> [ACTIVITY]:
Word for word, print each record, dropping any image it holds.

> [SOURCE DATA]:
-- Opening Marker --
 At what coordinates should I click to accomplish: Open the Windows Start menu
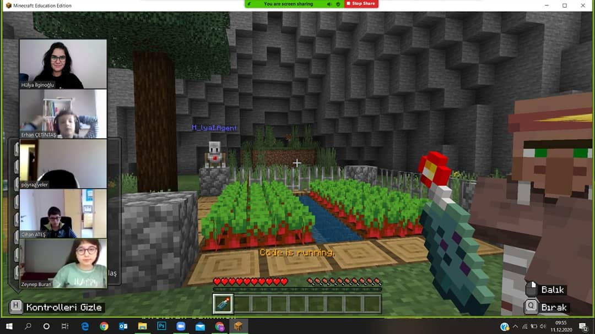click(x=9, y=327)
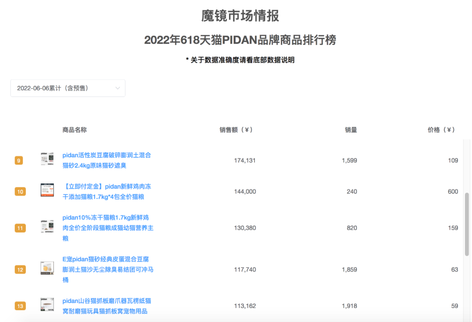Click the 价格（￥）column header
The height and width of the screenshot is (322, 472).
441,129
-- Closing Marker --
> [RESULT OF THE TASK]:
 At what coordinates should I click to accomplish: Open the Windows Start menu
click(x=9, y=327)
Click the 价格（￥）column header
The height and width of the screenshot is (322, 472).
441,129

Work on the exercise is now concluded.